Well I for one hope they do hurt each other. An elected democratic president in 2008 coupled with an incumbent (and presumably more powerful)democratic speaker and congress is not my idea of a recipe for progress. Didn't the election just show that people don't like power concentrated in one party?

Mortimer Brezny said...

I don't think the logic is: "They're both women."

Nor do I think the logic is: "They're both prominent women in the Democratic Party."

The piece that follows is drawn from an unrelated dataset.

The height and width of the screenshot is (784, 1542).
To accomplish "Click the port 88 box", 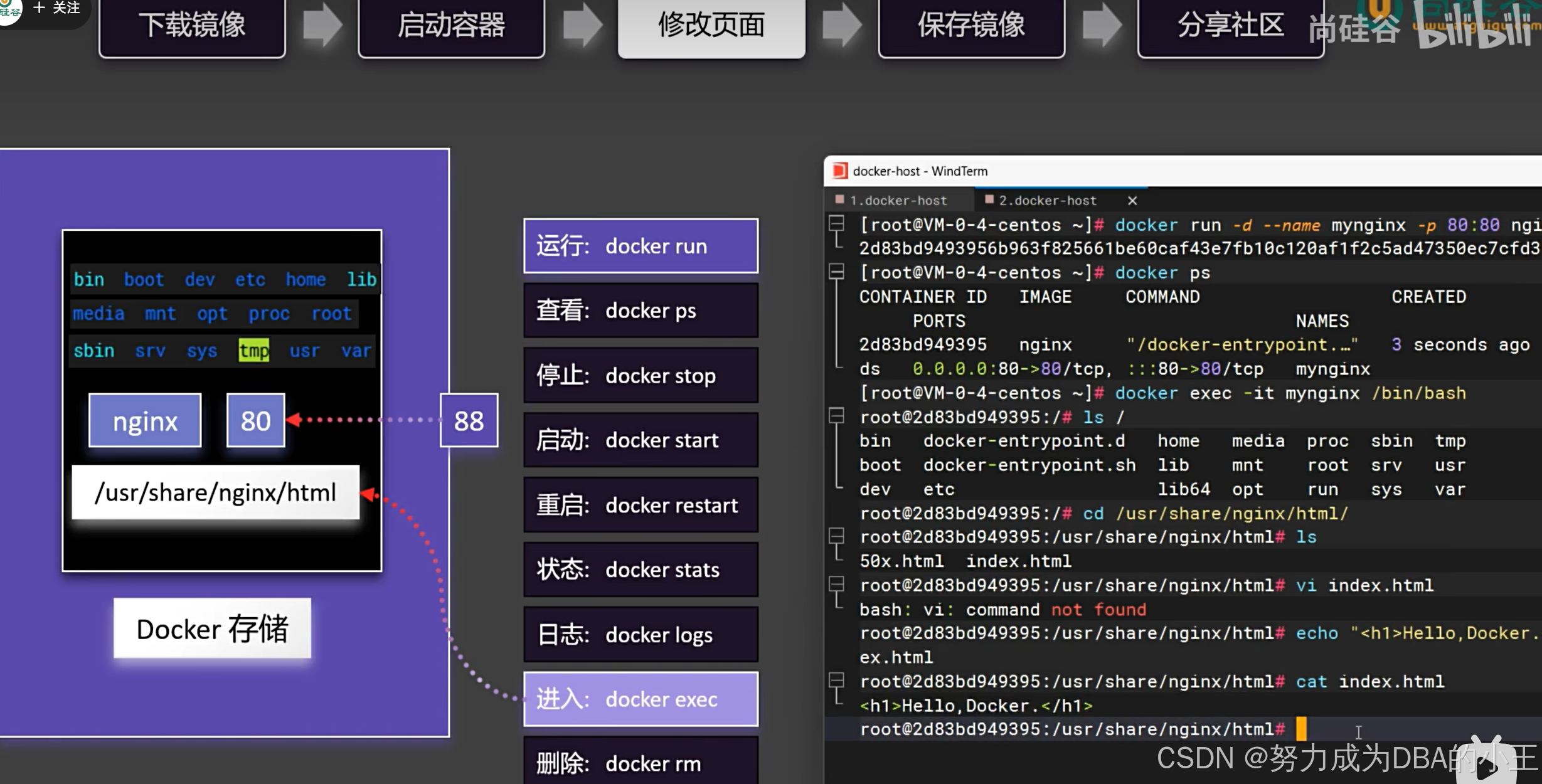I will click(x=469, y=421).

I think the logic is: "They're both prominent women in the Democratic Party and Nancy gets to blaze the trail and hog the national spotlight for two years prior to Hillary's run. If she creates all sorts of terrible press for herself, that will harm Hillary's campaign two-years from now because every story will begin with a reference to the fact that Hillary is the first serious female Presidential candidate and a comparison to the only benchmark for women ascending to high office: Nancy Pelosi, who has been Speaker of the House for the last 2 years."

It's only sexist to compare the two if you think we should ignore the benchmark in the first place.

hdhouse said...

""Two years of Pelosi gives a good idea of what four years of Hillary will be like.""

Two years of Howdy Doody gives a good idea of what 6 years of George Bush will be like.

Two years of Alfred E. Neuman gives a good idea of what 6 years of George Bush will look like.

Two years of Rush Limbaugh gives a good idea of how shallow 6 years of George Bush will be.

Two years of Dick Cheney gives a good idea of what 1 second of hell will be like.

Nancy and Hillary are both female democrats. All Democrat females are shrill and incompetent. All females who play this silly game are shrill and incompetent.